## Exercise directions
The mailing-list post about an ssh problem has one command on its own indented line. List each separate word, option, or number in that command, in order.

Thank you. I didn't know the first part, but the second is mostly
obvious in that you can't use something whose existence you have not
yet declared or defined.



Re: ssh Problem using it for SFTP

2016-01-14 Thread Steve Matzura
Tomas, 
On Wed, Jan 13, 2016 at 07:13:57PM -0500, Steve Matzura wrote:
>> I hope this isn't off-topic by too much. If it is, a word to me
>> privately and I'll wait for responses to queries I've made elsewhere.
>I'm not as much of an SSH guru to "get" what's going on by just reading
>configs, but as a hint: there is an "-d" option to sshd which starts
>it in debug mode. If you then chose a non-standard port (i.e. 2022 or
>whatever seems suitable), then you can follow, on the terminal what's
>going on, like so:
>
>  sshd -d -p 2022

Brilliant!

## Data block
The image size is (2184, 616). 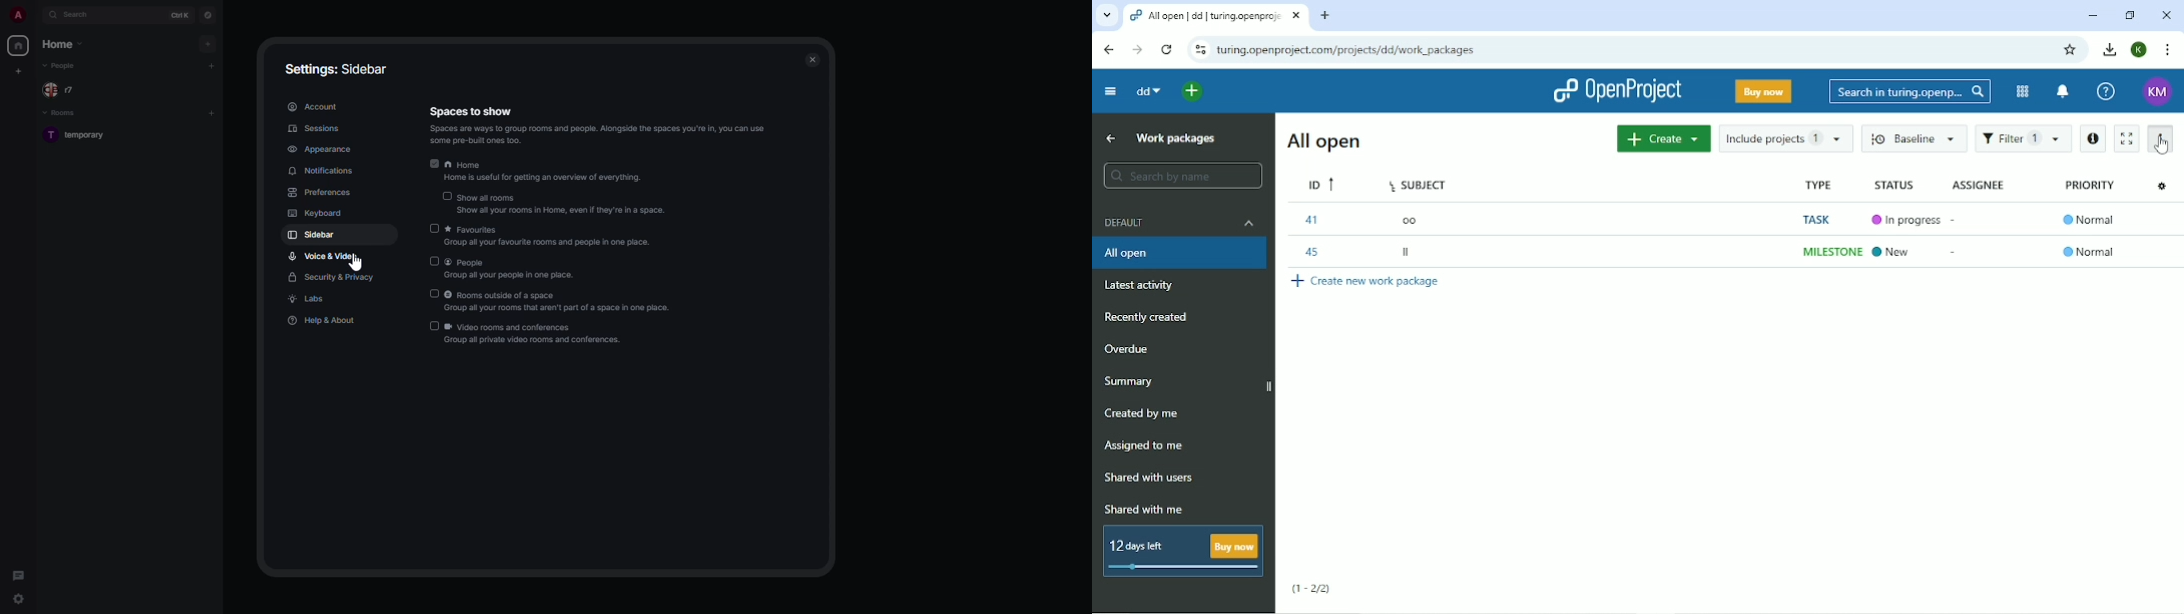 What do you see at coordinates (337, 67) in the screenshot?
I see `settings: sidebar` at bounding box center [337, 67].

## Solution to this problem
sshd
-d
-p
2022